基本的には小保方さんはこの日記の中で、抑うつ状態、思考鈍麻、倦怠感、悪夢、情緒不安定など様々な辛い症状にさいなまれており、

読んでいてこちらとしても辛くなってくるような記述がずっと続いているのですが、

そんな中でも少し希望が見出せる箇所、言い換えれば極度のストレス環境を抜け出す秘訣のようなものがおそらく無意識でしょうけれど書かれていることに気付きました。

(p19より引用)

(2015年)1月13日(火)

雪がどかどか降っている。

関東平野で生まれ育ったせいか雪はこんこん、とか、しんしん、と降るものだと思っていた。

私の身体は床に張り付いたまま動けなくなっている。

疲れすぎて体の機能が低下しているのを感じる。雪の崩れる音がだんだん遠のいていく。

このままゆっくり呼吸が止まって心臓も止まるかもしれない、と何度も思った。

ぽんすけを守るという使命感は自分が思っていた以上に私の気を張らせてくれていたみたい

(引用、ここまで)


「ぽんすけ」というのは小保方さんが飼っている亀の名前のようです。

ここでは自分が著しく辛い状況におかれているにも関わらず、「ぽんすけを守らなくちゃ」という想いがかろうじて自分の精神を支えている様子が描かれています。

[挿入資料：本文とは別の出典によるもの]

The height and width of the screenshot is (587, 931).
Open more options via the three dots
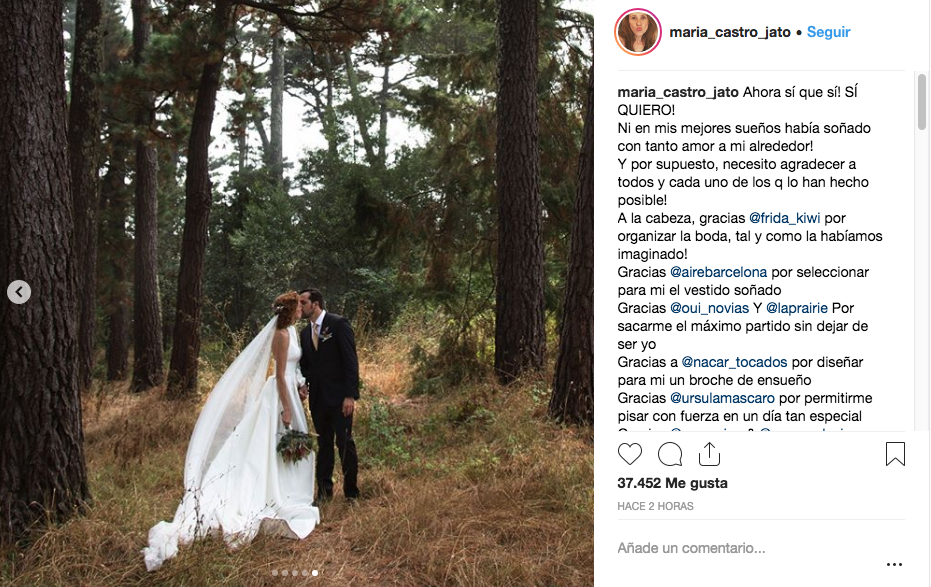(894, 564)
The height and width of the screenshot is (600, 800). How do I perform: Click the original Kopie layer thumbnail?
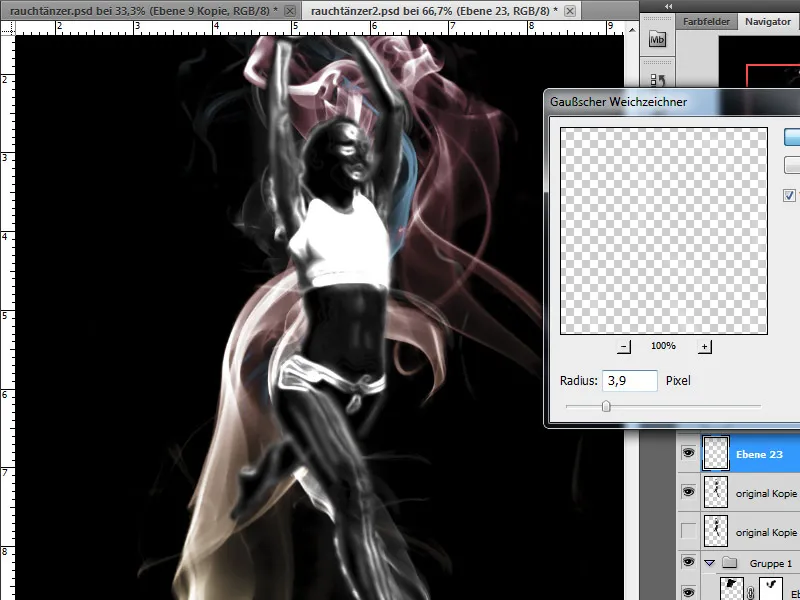(x=716, y=491)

実は代替医療の世界では、アニマルセラピーと呼ばれる治療法があり、

動物と触れ合わせることでその人に内在するストレスを軽減させたり、あるいは当人に自信を持たせたりといったことを通じて精神的な健康を回復させることができると言われています。

もっと言えば、アニマルセラピーは動物への愛情をヒトへの愛情と同質とみなすことによって、

他者貢献感の幅を拡げて、心の安寧化を得ようとする試みと言えるのかもしれません。アドラー心理学の発展形とも捉えることができます。

こういう極限の状況では、誰かに守ってもらわないと生きていけない心情になりそうなものですが、

逆にこういう状況だからこそ、守るべきものがいるということは生きる意味や勇気を与えるという逆転の発想が必要なのかもしれません。

(p26より引用)

(2015年)1月29日(木)

肉体が休みたいと言っているのに、眠ることができない。

解決できないことばかり一生懸命考えている。

部屋にいると叫び出してしまいそうで、今日も歩きに出た。

昨日よりずっと寒く感じるし、足がもたついて、歩いても歩いてもなかなか前に進まなかった。

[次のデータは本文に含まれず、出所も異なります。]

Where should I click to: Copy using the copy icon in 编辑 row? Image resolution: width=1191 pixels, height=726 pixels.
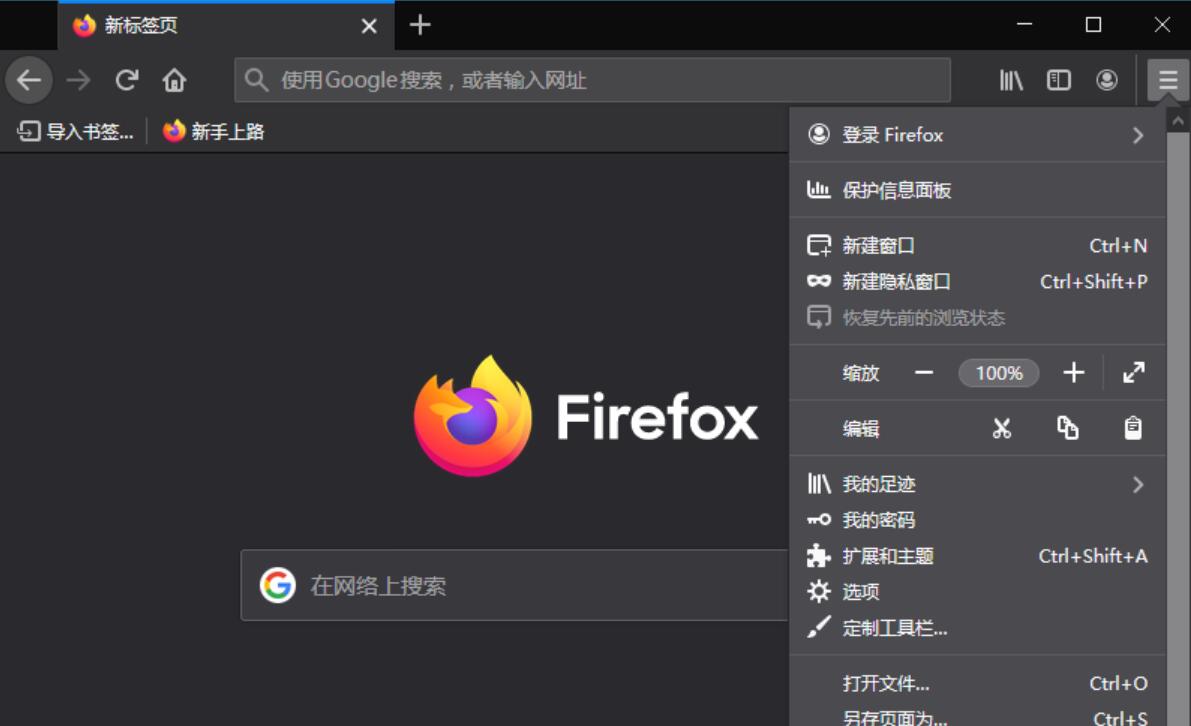pos(1067,428)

お風呂場の鏡で久しぶりに自分の足を見た。驚くほど太い。なんだこれは。

(引用ここまで)


極度のストレスがかかると、肉体的疲労があるにも関わらず眠れないという状況が起こることを示しています。

普通疲れたら眠れそうなものですが、ストレスなどにより交感神経過緊張状態になっていると身体がなかなか睡眠モードへと移行しません。

これと同様の病態はきっと高齢者の不眠症にも多く見られていると思います。

ただストレスの大きさが圧倒的に違うことは想像に難くありませんし、強大なストレスがかかれば若くしても同じような不眠が引き起こされることを意味します。

またベンゾジアゼピン系をはじめとした一般的な睡眠導入剤はこの状況で交感神経を強制的にシャットダウンさせることで睡眠を促す作用を有しますが、

それは根本原因のストレスに全く対処していないので対症療法に過ぎず、

切れ味の鋭い睡眠薬(短時間作用型)であればあるほど、切れるのも早く大きな揺り戻し(離脱症状)が襲ってきますし、

その依存性から睡眠薬を常用していないと自律神経の安定化が図れなくなり、

睡眠薬を切れば前よりもひどい交感神経過緊張状態へと悪化してしまうので、何も考えていなければ「睡眠薬のおかげで眠れている」という誤解へもつながってしまいます。

もし私がこの状況を診たら、酸棗仁湯という漢方薬を使用していたかもしれません。その方が自然に近い眠りを誘導しやすいからです。

いずれにしても睡眠薬の使用は最小限に留め、ストレスマネジメントを心がけるのが正しい対応になると私は思います。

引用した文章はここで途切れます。